_Travail à réaliser:_
1. Indiquez, s'il vous plaît, si chacune des affirmations suivantes concorde avec le texte extrait, en répondant par oui ou par non et en citant les mots décisifs du texte. (a) Le texte est daté du 16 janvier 2022. (b) Ce sont les plus âgés qui s'émerveillent de tout leur cœur. (c) Selon les grandes personnes, la magie n'existe pas.
2. D'après le texte extrait, que parviennent à toucher les tours de magie chez les grands comme chez les petits ?
3. Recopiez tout le passage du texte extrait, depuis « Il y a un truc… C’est » jusqu'à « trouver le truc. » inclus.

_Texte extrait:_

>>>>

16 janvier 2022. Deuxième dimanche du Temps Ordinaire

Chers frères et sœurs,

Il y a un truc… C’est sûr, il y a un truc… Il y a forcément un truc ! Si les tours de magie conservent leur pouvoir de fascination sur les grands comme sur les petits, c’est parce qu’ils parviennent à toucher à la fois le cœur et la tête. Tandis que les plus jeunes sont capables de s’émerveiller de tout leur cœur devant une transformation inexplicable, les plus âgés sentent leur curiosité piquée au vif, et désirent relever le défi et résoudre rationnellement le « truc » qui permet l’illusion. Car, les grandes personnes vous le diront, la magie, ça n’existe pas : tout cela n’est qu’illusion. Il faut juste trouver le truc.

<<<<

_Extraits des lignes:_

>>>>

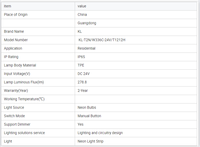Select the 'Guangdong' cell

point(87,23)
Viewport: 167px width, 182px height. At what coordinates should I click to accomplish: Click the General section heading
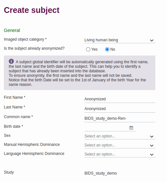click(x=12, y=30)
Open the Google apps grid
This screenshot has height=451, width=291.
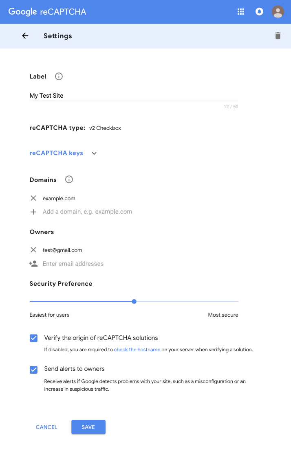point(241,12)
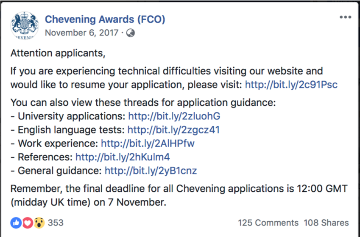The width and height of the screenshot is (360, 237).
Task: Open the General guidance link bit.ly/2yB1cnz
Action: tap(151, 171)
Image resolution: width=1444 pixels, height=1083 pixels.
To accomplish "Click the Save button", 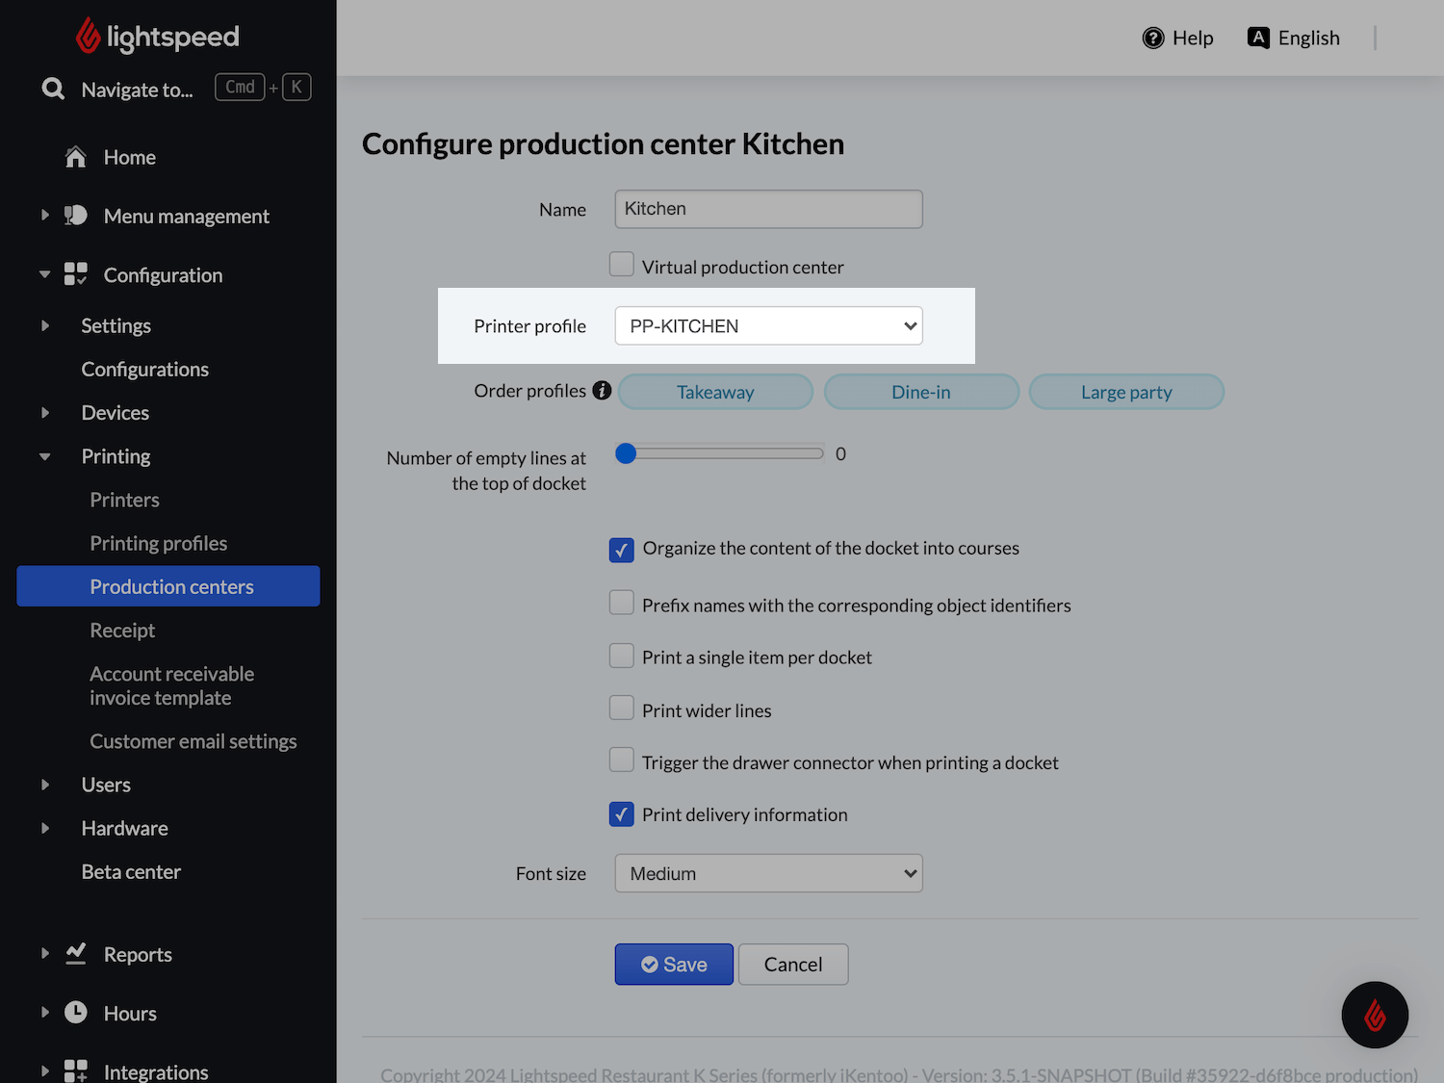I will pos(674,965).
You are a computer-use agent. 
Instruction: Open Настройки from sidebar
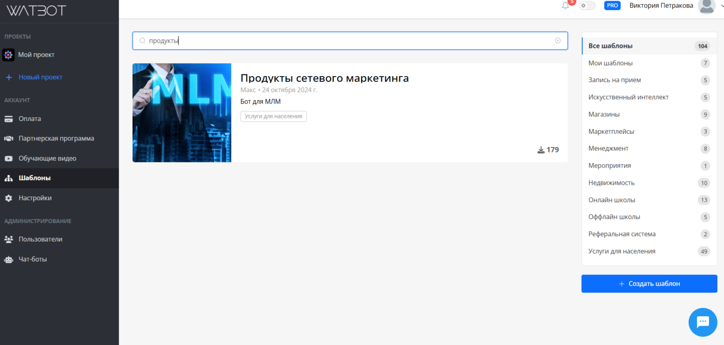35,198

<<<<

_Résultats attendus:_
1. (a) Oui : « 16 janvier 2022 ». (b) Non : « les plus jeunes sont capables de s’émerveiller de tout leur cœur ». (c) Oui : « la magie, ça n’existe pas ».

2. Ils parviennent à toucher à la fois le cœur et la tête.

3.
Il y a un truc… C’est sûr, il y a un truc… Il y a forcément un truc ! Si les tours de magie conservent leur pouvoir de fascination sur les grands comme sur les petits, c’est parce qu’ils parviennent à toucher à la fois le cœur et la tête. Tandis que les plus jeunes sont capables de s’émerveiller de tout leur cœur devant une transformation inexplicable, les plus âgés sentent leur curiosité piquée au vif, et désirent relever le défi et résoudre rationnellement le « truc » qui permet l’illusion. Car, les grandes personnes vous le diront, la magie, ça n’existe pas : tout cela n’est qu’illusion. Il faut juste trouver le truc.